Dans le tumulte des événements récents, dans la cacophonie de voix qui s’élèvent, on ne s’entend guère. A dire vrai, le plus souvent même, on n’y entend plus rien.

Aussi faut-il peut-être se servir – pour tenter de comprendre un peu mieux d’où viennent les terroristes français qu’on présente avant tout comme des religieux – d’une preuve par l’inverse. Alors imaginons. Imaginons que ces terroristes, ces Coulibaly, Kouachi, Nemmouche, Merah, soient tous, comme on le lit, de grands croyants. Ils sont donc issus de parents musulmans, très pratiquants et privilégiant une lecture que l’on peut qualifier de littéraliste de la religion. Tout jeunes, ils ont baigné dans la piété, dans le rigorisme strict: ils ont appris l’arabe pour pouvoir lire le Coran en entier – prélude indispensable à toute éducation religieuse; ils ont lu la sunna, la tradition concernant le prophète Muhammad; ils connaissent par cœur quantité de hadiths, ces dits et récits sur le Prophète; ils évoquent diverses histoires méconnues de la sirah (biographie du Prophète); ils ont fréquenté plusieurs mosquées, ont débattu avec les imams et les oulémas, ces hommes de sciences de la religion; ils connaissent les rites et pratiques, ils sont intégrés dans les communautés de croyants; aussi loin qu’on puisse se souvenir, ces hommes ont toujours été de fervents pratiquants, de grands connaisseurs de la religion.

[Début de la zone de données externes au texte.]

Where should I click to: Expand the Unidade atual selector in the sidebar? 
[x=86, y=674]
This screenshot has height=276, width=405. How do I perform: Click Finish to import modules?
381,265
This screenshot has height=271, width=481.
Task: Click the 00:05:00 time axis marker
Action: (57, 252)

Ce qui précède est faux en tout point. Pas la plus petite phrase qui ne soit exacte. Et pour cause: de ces hommes nés Français, on peut tout passer à la loupe, du plus jeune âge jusqu’à la veille de leur mort; jamais on ne trouvera trace d’une foi vécue dans la durée et transmise de longue date.

Bien sûr, pour perpétrer leurs attentats, ces meurtriers se sont servis de référents politico-religieux. Ils ont évoqué le Prophète, Daech, la Syrie; on a entendu Coulibaly s’adresser à ses otages dans une logorrhée sans queue ni tête où passaient pêle-mêle la loi du talion, le refus de payer des impôts et Ben Laden. A une autre époque, et pour arriver aux mêmes fins, on aurait sans doute cité Bakounine, la société idéale, la mort du capitalisme.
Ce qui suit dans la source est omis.